Your objective: Search the listing below for the string "sidebar", then copy every line it appears in.

Given data:
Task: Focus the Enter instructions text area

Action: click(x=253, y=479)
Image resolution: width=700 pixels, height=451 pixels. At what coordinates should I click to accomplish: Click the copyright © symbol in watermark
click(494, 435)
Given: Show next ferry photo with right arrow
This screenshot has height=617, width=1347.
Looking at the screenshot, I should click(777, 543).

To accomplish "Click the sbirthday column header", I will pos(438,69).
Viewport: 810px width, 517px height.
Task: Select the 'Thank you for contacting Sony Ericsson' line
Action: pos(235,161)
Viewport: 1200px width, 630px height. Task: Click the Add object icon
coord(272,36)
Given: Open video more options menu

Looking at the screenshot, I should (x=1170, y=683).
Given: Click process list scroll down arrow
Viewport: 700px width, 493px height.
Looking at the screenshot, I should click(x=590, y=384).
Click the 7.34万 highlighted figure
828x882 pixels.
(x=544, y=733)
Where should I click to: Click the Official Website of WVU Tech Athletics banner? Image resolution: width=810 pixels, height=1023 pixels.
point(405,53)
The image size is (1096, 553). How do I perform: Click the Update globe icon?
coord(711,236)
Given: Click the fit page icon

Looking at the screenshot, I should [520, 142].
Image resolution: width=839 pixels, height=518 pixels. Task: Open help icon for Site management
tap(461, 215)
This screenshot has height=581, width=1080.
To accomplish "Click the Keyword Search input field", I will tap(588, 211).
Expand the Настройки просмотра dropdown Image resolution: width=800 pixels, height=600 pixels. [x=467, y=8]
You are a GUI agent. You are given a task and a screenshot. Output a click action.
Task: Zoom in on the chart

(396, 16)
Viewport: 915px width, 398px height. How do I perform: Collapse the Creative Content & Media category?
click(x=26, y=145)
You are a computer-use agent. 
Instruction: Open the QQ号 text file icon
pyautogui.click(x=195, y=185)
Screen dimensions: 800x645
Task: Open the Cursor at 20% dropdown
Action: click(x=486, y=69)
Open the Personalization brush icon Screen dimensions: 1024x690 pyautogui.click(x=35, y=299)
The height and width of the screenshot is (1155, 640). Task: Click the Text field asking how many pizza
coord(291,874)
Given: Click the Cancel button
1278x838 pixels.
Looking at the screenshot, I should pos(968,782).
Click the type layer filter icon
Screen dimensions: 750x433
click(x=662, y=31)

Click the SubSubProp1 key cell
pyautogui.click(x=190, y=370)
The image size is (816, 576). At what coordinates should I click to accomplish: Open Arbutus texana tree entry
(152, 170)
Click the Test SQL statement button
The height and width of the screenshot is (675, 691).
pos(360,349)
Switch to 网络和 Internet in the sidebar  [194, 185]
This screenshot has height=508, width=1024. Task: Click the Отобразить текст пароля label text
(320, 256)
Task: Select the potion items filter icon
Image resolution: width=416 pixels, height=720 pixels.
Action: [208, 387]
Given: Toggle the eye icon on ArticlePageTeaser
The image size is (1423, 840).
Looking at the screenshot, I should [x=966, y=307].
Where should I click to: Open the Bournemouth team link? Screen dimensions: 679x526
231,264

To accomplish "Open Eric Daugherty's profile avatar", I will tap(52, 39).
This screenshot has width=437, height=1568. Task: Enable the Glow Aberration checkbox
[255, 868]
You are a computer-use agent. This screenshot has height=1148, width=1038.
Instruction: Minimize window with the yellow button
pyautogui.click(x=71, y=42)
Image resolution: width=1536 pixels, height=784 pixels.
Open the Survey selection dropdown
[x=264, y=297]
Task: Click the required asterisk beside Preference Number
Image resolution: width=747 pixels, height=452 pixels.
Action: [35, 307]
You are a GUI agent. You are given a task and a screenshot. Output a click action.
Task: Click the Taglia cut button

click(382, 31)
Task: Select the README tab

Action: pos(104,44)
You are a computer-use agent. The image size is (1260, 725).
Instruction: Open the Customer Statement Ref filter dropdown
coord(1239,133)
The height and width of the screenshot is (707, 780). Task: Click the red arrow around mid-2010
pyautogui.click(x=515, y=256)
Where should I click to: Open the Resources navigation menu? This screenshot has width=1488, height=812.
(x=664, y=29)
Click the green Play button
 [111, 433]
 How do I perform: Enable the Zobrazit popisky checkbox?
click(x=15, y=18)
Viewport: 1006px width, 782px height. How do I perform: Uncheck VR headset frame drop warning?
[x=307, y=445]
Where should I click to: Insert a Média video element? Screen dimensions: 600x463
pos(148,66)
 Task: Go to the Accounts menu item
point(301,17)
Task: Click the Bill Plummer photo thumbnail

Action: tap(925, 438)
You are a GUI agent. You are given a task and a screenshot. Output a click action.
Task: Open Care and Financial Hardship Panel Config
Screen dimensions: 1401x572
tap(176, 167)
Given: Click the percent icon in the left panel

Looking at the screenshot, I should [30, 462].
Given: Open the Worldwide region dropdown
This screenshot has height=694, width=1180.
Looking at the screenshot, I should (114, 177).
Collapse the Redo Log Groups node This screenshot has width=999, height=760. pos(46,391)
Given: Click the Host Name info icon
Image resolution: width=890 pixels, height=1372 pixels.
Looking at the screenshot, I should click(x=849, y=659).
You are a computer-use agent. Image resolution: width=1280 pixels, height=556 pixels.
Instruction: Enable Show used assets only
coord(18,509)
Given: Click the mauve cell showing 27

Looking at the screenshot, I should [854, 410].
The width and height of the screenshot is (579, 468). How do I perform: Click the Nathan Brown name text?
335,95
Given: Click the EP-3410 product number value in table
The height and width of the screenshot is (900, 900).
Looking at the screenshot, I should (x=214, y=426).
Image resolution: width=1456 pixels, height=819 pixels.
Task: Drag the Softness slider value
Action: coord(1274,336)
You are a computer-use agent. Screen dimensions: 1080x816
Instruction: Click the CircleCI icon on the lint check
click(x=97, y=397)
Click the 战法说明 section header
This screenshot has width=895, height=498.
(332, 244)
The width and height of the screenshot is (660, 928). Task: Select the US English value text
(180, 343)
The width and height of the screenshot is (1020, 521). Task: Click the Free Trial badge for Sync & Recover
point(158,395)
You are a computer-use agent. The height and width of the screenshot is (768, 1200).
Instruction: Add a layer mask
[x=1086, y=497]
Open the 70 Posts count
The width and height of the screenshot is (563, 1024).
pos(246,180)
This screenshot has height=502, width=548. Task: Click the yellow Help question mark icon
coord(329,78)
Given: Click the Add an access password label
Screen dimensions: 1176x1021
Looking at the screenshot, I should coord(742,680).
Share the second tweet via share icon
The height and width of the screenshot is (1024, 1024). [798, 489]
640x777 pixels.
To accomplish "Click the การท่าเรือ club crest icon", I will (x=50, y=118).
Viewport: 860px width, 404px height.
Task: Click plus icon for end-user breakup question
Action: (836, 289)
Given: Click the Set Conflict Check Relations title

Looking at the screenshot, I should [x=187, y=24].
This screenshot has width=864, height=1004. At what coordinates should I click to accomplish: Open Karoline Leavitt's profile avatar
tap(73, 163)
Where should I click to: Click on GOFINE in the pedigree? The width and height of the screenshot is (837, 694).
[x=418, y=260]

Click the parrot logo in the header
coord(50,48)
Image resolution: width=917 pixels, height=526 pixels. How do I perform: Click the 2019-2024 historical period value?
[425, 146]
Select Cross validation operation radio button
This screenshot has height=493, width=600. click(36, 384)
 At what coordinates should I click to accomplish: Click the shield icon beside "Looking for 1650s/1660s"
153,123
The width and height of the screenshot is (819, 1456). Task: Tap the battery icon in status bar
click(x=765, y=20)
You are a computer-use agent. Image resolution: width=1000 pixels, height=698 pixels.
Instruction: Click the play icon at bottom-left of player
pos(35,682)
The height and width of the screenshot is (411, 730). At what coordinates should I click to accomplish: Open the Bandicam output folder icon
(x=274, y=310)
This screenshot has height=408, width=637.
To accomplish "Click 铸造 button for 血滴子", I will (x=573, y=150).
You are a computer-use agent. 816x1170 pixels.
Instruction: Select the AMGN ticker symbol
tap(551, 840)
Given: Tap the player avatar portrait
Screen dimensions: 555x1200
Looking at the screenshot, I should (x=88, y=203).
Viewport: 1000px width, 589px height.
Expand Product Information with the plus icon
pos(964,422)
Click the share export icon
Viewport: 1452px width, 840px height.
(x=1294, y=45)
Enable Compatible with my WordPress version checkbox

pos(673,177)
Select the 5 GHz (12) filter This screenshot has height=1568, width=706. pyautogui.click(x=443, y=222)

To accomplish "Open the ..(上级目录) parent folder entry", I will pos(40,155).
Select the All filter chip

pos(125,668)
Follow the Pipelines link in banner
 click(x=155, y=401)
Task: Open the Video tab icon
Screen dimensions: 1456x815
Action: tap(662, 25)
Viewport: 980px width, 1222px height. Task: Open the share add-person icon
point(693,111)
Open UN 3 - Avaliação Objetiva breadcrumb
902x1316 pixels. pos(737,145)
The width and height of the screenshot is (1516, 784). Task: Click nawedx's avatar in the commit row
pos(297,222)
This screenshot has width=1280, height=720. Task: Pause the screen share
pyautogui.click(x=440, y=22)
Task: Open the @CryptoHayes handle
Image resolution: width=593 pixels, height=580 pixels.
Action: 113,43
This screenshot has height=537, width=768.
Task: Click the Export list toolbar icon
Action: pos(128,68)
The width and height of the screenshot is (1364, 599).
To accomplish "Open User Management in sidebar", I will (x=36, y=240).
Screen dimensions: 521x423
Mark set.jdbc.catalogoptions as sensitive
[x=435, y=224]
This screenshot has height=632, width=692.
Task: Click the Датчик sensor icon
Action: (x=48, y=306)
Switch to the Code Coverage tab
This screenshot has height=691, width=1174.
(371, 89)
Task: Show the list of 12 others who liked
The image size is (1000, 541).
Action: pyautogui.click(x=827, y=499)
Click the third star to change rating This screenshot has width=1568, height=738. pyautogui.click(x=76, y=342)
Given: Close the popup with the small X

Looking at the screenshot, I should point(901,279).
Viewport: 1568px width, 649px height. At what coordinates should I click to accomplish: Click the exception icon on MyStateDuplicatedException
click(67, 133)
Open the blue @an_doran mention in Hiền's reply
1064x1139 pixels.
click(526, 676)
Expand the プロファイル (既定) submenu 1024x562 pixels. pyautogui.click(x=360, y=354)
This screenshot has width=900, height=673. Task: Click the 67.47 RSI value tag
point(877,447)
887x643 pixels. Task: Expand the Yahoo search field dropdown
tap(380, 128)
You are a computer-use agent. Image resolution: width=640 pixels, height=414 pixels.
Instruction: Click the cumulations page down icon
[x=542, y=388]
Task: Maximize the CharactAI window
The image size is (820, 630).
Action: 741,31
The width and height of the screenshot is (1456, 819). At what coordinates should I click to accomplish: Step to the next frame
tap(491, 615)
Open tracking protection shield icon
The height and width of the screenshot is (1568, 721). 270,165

Exercise result:
Switch to 网络和 Internet in the sidebar  [194, 185]
To accomplish "Open User Management in sidebar", I will (x=36, y=240).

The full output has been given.